High frame-rate (HFR) videos of action recognition improve fine-grained expression while reducing the spatio-temporal relation and motion information density. Thus, large amounts of video samples are continuously required for traditional data-driven training. However, samples are not always sufficient in real-world scenarios, promoting few-shot action recognition (FSAR) research. We observe that most recent FSAR works build spatio-temporal relation of video samples via temporal alignment after spatial feature extraction, cutting apart spatial and temporal features within samples. They also capture motion information via narrow perspectives between adjacent frames without considering density, leading to insufficient motion information capturing. Therefore, we propose a novel plug-and-play architecture for FSAR called Spatio-tempOral frAme tuPle enhancer (SOAP) in this paper. The model we designed with such architecture refers to SOAP-Net. Temporal connections between different feature channels and spatio-temporal relation of features are considered instead of simple feature extraction. Comprehensive motion information is also captured, using frame tuples with multiple frames containing more motion information than adjacent frames. Combining frame tuples of diverse frame counts further provides a broader perspective. SOAP-Net achieves new state-of-the-art performance across well-known benchmarks such as SthSthV2, Kinetics, UCF101, and HMDB51. Extensive empirical evaluations underscore the competitiveness, pluggability, generalization, and robustness of SOAP. The code is released at https://github.com/wenbohuang1002/SOAP.

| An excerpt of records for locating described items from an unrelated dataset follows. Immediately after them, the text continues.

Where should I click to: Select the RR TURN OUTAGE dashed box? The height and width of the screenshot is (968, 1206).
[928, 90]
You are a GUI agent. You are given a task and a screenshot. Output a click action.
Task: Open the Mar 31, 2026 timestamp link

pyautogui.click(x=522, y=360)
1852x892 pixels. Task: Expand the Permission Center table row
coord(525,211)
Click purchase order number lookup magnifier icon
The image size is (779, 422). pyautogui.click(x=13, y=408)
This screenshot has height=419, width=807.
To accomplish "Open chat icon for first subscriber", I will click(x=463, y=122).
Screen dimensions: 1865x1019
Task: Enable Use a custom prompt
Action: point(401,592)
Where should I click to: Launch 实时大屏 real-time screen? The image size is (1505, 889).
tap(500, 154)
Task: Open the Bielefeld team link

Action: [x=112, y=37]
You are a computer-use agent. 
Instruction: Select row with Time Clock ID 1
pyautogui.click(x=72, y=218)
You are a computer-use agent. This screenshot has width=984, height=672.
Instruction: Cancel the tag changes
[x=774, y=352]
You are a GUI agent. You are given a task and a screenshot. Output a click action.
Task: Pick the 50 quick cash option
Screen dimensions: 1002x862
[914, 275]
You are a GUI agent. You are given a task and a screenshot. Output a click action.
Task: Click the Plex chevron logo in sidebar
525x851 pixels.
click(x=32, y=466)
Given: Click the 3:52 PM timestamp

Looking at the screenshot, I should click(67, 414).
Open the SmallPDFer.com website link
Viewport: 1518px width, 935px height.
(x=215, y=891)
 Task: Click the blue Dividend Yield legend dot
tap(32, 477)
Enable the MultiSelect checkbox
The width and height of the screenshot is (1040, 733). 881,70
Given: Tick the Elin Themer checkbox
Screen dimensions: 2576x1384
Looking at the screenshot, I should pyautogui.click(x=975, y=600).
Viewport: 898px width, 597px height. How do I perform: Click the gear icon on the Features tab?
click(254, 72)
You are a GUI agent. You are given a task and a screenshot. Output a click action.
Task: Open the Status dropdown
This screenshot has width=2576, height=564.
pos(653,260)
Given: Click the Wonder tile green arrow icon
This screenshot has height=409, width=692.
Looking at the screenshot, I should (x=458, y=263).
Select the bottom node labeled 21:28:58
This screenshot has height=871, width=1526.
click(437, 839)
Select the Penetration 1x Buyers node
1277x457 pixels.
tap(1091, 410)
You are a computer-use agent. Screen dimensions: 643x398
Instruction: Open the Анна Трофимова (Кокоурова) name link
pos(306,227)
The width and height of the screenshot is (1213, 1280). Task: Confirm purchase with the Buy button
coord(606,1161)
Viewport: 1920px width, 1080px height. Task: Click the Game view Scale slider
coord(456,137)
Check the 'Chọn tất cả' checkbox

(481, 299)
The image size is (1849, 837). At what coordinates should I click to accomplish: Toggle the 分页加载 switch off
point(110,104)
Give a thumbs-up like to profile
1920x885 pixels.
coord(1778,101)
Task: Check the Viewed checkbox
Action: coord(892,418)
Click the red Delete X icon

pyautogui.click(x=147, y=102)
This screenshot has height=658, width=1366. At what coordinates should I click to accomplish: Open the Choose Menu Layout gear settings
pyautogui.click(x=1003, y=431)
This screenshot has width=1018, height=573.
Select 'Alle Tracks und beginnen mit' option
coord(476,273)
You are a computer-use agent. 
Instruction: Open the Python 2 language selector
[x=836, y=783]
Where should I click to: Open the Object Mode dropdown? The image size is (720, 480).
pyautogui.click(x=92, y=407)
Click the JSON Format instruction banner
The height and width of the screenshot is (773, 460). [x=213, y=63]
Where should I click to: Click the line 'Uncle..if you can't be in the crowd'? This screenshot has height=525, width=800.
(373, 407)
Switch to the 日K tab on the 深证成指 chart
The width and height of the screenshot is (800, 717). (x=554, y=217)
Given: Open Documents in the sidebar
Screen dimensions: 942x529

翻译：高帧率动作识别视频在提升细粒度表达能力的同时，降低了时空关系与运动信息的密度。因此，传统数据驱动训练方法需要持续获取大量视频样本。然而，现实场景中样本往往并不充足，这推动了少样本动作识别研究的发展。我们观察到，当前多数少样本动作识别方法在空间特征提取后通过时序对齐构建视频样本的时空关系，从而割裂了样本内部的空间与时间特征。这些方法还通过相邻帧间的狭窄视角捕获运动信息，未考虑信息密度，导致运动信息捕获不充分。为此，本文提出一种新颖的即插即用式少样本动作识别架构——时空帧元组增强器。基于该架构设计的模型称为SOAP-Net。该模型不仅考虑不同特征通道间的时间关联性及特征的时空关系，还通过包含比相邻帧更丰富运动信息的多帧元组捕获全面运动信息。结合不同帧数的帧元组进一步提供了更广阔的视角。SOAP-Net在SthSthV2、Kinetics、UCF101和HMDB51等知名基准测试中均取得了最先进的性能。大量实证评估验证了SOAP在竞争力、可插拔性、泛化能力和鲁棒性方面的优势。代码已发布于https://github.com/wenbohuang1002/SOAP。